The E series simply tells you how many proportionally spaced resistors are between each power of 10 (e.g. 10 to 100, 100 to 1000, ...).

In the case of E6, start with 10 ohms and then, to evenly space them by % difference, multiply 10 by the "magic number" 1.4677993 to get the next in the series, multiply that new value by the same number, 1.4677993 to get each additional value in the series. The number gets rounded to the nearest 2 significant digits. Note that the rounding may be slightly off - I don't know the historical reason for this (e.g. 33 is the common value but, doing the math, 32 appears to be the correct number).

For the E12 series, the magic number is slightly smaller 1.2115277. By the time you get to the 12th number, you are at the next decade (e.g. starting with 10 you get to 100).

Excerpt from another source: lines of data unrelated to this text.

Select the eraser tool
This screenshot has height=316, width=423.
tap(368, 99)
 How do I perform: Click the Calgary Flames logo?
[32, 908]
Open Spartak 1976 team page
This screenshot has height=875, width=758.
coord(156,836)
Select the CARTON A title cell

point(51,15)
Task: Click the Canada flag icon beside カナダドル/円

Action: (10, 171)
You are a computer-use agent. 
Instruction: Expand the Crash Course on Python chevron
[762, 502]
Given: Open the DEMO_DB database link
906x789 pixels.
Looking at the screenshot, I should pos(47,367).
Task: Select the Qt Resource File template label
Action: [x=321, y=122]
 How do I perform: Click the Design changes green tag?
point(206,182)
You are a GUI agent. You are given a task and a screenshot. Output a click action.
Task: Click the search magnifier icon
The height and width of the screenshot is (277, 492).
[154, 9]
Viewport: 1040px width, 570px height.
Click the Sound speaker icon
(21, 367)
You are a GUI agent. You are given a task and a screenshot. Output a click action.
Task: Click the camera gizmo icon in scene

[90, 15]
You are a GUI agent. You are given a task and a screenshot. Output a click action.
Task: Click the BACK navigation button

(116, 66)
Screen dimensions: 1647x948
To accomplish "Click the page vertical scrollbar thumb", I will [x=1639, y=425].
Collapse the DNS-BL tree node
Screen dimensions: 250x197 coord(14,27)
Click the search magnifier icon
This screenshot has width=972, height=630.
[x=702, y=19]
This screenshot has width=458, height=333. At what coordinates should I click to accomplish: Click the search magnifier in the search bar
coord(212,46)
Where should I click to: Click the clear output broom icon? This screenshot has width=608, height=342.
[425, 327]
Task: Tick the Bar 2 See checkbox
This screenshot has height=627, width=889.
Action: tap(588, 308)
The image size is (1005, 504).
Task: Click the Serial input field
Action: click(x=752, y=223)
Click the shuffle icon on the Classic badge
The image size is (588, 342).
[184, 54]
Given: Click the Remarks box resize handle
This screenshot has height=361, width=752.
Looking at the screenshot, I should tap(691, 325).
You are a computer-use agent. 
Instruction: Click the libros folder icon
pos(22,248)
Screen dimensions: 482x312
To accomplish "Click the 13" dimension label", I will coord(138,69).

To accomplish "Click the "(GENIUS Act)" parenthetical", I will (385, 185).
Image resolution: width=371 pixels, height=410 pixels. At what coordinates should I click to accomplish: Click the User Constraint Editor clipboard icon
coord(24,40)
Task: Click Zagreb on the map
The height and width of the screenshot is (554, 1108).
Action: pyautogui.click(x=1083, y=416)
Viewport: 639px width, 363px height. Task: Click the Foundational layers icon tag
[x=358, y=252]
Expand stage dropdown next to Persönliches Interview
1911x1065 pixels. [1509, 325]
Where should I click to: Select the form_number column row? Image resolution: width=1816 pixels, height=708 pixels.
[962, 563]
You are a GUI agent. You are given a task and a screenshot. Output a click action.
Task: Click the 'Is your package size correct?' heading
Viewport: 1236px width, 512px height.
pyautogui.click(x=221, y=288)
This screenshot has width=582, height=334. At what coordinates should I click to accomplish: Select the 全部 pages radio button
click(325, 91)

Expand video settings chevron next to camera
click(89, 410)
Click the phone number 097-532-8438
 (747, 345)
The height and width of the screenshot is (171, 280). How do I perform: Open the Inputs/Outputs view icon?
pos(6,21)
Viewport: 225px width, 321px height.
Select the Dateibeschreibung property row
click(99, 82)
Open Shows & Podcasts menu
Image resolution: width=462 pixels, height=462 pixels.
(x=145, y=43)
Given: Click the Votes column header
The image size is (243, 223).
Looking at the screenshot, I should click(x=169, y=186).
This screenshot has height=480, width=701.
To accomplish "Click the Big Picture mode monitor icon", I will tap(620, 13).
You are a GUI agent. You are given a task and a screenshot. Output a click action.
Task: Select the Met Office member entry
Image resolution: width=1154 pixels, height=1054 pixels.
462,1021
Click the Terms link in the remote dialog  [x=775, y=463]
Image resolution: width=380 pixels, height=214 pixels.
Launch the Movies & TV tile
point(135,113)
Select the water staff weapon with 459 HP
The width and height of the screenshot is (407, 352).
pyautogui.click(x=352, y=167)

You will notice that each higher E-series will have to have tighter and tigher tolerances (allowable error) to keeps is position correct without overlapping with neighboring values. Notice in an E12, you have 10% error allowed above and below the standard value before any resistor is at risk of being above or below is neighboring value (if one value is high in limit and the next higher resistor is low in its tolerance range). By the time you get to E96, tolerances must be very narrow 1% ("magic number is 1.024275221). Because tolerances are so tight (1%), these resistors must have more color bands to properly describe their value. You also get to strange decimal values to stay proportinally (%) different from the neighboring values.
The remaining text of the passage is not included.